Beyond our earthquake recovery program, in 2010 we will prioritize other initiatives that diversify and strengthen our  product and service offerings, with a focus on enhanced client protection and satisfaction.  This will lead us to:


1) Scale  up  the  first  two  programs  on  our  staircase—CLM  and  TiKredi—to  accommodate  women  who  slipped  deeper into poverty following the earthquake


2) Increase flexibility for well‐performing Solidarity clients by allowing them to access additional capital more  quickly and easily through a “top‐up” on their existing loans


3) Launch a new online lending platform——to connect investors from abroad with promising small  and medium enterprises and community projects in Haiti


4) Establish a new in‐house training center to ensure Fonkoze employees—our greatest assets—are equipped  with the tools and confidence they need to deliver high quality services to our clients


5) Integrate improved client protection policies and practices into our business operations by using the six core  Client Protection Principles and tools developed by the Smart Campaign as our guide


6) Pilot a new hotline where clients and employees can receive timely responses to questions and complaints


Robust social performance monitoring will play an integral role in all of our 2010 initiatives, enabling Fonkoze to  maintain a balanced picture of client progress.
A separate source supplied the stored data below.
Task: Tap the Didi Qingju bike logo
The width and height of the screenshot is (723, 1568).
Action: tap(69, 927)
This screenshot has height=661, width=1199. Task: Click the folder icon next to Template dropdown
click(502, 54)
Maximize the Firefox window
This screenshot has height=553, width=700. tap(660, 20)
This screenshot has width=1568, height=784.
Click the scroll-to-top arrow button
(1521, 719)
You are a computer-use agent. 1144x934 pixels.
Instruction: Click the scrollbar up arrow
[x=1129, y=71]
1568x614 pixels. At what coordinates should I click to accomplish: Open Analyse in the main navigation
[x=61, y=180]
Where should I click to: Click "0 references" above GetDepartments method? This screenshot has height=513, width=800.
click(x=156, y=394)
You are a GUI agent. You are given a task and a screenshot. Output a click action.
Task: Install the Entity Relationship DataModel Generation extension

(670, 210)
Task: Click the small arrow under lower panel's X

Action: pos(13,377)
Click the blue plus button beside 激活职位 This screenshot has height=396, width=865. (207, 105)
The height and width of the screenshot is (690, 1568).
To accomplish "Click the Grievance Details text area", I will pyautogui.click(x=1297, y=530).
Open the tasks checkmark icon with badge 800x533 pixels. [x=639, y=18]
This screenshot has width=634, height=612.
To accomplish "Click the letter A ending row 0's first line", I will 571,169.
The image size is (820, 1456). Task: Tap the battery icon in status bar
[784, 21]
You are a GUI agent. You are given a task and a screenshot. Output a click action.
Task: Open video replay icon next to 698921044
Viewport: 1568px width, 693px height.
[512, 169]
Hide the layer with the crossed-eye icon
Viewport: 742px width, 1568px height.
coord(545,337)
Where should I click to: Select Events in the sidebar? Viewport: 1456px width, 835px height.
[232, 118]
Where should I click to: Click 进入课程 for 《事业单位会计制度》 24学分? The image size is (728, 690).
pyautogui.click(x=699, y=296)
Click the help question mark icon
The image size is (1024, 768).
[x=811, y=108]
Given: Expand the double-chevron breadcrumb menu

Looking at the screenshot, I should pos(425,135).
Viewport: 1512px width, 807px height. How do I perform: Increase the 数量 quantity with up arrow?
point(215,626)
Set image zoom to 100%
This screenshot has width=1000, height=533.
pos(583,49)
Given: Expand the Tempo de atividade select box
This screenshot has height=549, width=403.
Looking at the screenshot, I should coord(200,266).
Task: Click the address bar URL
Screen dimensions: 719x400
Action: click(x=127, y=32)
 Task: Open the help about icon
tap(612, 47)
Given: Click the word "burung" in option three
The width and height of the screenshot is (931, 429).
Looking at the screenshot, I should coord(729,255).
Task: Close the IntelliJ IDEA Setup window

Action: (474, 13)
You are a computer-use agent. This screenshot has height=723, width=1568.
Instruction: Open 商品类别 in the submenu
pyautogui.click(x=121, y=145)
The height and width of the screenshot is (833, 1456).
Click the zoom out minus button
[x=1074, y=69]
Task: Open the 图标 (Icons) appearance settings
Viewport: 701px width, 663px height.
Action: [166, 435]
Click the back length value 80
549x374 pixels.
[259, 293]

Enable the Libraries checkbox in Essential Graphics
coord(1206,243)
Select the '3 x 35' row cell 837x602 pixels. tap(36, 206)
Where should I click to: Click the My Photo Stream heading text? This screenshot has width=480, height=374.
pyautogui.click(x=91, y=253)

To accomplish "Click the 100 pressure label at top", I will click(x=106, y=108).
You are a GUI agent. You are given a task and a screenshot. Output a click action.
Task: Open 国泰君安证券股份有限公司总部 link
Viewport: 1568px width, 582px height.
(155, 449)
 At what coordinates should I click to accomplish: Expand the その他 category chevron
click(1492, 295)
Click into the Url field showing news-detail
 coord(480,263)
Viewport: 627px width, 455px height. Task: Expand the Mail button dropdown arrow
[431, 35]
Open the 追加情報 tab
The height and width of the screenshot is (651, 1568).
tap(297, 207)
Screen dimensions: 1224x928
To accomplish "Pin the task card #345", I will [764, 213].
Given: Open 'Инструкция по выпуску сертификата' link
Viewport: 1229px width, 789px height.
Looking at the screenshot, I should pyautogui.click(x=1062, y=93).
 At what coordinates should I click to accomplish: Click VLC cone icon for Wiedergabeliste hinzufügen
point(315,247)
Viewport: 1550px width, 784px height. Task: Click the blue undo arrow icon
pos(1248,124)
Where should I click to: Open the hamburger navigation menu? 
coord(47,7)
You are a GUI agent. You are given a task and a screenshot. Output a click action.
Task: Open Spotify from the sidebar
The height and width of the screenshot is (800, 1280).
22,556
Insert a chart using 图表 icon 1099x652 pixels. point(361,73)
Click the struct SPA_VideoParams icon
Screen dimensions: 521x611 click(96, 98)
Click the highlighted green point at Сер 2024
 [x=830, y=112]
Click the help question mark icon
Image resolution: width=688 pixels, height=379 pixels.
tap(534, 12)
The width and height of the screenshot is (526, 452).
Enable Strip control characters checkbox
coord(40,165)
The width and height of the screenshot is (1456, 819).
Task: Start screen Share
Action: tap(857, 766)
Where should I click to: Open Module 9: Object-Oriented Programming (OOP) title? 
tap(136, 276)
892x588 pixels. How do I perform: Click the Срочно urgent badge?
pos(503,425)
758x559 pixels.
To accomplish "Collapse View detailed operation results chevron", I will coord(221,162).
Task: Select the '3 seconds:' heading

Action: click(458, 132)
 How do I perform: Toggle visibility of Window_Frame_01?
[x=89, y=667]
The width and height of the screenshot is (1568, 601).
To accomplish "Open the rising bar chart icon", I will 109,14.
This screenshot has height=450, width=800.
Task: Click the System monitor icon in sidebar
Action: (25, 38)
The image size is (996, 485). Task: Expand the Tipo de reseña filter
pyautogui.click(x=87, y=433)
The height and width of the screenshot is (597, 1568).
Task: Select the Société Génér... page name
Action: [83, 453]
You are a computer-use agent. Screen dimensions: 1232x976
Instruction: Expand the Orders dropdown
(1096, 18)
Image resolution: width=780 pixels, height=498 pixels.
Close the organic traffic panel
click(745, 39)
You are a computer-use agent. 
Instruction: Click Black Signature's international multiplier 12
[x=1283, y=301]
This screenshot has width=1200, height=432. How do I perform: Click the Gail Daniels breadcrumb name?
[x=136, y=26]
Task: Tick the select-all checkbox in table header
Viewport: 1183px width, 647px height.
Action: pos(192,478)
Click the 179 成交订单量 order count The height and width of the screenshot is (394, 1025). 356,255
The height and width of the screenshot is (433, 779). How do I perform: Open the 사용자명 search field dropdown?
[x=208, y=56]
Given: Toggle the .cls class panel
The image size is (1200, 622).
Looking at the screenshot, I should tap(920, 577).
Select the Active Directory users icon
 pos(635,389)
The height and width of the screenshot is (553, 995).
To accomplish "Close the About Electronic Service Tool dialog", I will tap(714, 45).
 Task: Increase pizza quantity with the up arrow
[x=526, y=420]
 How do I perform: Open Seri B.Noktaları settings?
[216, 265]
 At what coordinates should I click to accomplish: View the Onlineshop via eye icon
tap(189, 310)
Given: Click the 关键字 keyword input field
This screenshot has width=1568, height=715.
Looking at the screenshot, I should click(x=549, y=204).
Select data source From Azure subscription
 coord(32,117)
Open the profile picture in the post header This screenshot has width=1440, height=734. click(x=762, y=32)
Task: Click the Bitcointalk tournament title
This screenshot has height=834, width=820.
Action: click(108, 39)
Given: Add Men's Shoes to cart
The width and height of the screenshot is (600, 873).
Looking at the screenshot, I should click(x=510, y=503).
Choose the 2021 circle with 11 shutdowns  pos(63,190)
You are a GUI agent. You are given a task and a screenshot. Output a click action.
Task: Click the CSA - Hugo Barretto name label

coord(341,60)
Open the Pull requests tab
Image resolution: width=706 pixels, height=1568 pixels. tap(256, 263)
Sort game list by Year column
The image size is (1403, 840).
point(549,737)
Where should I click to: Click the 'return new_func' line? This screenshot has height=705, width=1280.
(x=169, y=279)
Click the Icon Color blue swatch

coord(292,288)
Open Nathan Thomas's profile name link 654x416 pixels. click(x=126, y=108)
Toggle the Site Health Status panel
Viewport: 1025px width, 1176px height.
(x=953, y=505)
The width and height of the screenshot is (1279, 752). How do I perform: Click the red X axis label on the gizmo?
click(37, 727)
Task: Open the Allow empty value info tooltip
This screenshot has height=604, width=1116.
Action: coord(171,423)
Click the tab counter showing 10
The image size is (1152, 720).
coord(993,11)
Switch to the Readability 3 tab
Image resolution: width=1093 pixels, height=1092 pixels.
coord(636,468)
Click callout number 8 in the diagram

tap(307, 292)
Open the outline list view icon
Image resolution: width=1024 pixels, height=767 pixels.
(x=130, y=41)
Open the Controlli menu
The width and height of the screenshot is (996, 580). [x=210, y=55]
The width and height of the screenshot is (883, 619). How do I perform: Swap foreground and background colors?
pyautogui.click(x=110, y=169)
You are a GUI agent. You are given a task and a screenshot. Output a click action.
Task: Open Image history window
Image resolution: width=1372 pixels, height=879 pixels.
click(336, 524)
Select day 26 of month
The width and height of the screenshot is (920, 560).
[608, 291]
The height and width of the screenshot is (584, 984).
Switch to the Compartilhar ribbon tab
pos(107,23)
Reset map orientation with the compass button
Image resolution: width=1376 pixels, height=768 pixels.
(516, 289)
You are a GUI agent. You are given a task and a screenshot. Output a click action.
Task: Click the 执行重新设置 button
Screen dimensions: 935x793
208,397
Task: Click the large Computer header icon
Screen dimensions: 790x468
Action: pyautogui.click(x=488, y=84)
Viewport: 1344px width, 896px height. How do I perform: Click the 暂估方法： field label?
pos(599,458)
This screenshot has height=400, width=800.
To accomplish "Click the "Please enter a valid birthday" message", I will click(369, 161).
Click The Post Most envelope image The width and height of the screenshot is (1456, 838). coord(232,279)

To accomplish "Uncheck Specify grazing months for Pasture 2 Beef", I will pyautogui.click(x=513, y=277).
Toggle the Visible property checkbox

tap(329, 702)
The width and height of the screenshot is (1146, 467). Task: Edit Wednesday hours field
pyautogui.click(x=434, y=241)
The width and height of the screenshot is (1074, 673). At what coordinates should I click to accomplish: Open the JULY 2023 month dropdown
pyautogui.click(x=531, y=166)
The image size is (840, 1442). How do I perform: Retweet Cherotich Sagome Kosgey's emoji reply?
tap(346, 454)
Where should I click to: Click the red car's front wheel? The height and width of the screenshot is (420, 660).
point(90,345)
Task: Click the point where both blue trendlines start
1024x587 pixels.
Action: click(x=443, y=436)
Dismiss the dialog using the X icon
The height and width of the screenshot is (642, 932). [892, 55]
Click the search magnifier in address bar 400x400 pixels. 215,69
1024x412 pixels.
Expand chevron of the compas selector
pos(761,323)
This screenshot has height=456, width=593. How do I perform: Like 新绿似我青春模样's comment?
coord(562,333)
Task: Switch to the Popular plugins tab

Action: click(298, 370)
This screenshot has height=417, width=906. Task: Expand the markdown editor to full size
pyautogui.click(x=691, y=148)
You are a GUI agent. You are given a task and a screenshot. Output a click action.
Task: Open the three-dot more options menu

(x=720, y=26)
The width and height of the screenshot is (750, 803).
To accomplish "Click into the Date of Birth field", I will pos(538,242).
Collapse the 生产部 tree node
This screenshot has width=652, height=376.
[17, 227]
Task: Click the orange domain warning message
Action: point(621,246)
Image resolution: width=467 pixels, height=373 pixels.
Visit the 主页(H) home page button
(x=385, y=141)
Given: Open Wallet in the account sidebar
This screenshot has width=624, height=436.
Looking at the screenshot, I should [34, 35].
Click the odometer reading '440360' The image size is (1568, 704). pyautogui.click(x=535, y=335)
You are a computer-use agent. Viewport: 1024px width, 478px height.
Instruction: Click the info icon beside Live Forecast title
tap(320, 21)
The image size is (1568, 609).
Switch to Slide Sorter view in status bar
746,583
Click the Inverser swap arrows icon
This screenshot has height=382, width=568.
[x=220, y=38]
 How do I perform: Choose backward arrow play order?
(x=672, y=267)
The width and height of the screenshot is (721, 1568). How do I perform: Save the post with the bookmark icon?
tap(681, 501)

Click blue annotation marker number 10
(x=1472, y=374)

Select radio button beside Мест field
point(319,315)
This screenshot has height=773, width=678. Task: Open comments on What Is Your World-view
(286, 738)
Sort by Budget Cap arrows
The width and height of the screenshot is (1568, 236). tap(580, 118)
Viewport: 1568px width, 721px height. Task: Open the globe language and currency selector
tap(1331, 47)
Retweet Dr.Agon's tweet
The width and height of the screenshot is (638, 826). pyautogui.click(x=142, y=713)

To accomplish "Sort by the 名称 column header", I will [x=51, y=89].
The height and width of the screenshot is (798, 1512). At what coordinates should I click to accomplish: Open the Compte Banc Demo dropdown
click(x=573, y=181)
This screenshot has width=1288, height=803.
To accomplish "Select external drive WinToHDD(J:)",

The Social Impact department plans to add three new SIMs in 2010,  increasing geographic representation from five to seven of Haiti’s 10 departments. We will also complete conversion to a new social data management tool developed by the Grameen Foundation to help the department carry out  timely and accurate analysis of client data.   Fonkoze’s commitment to being an institution on which Haiti’s poor can rely remains stronger now than ever before.  Social Impact will continue working to provide Fonkoze with the information it needs to support clients, so that  they can face the future with confidence no matter what it holds.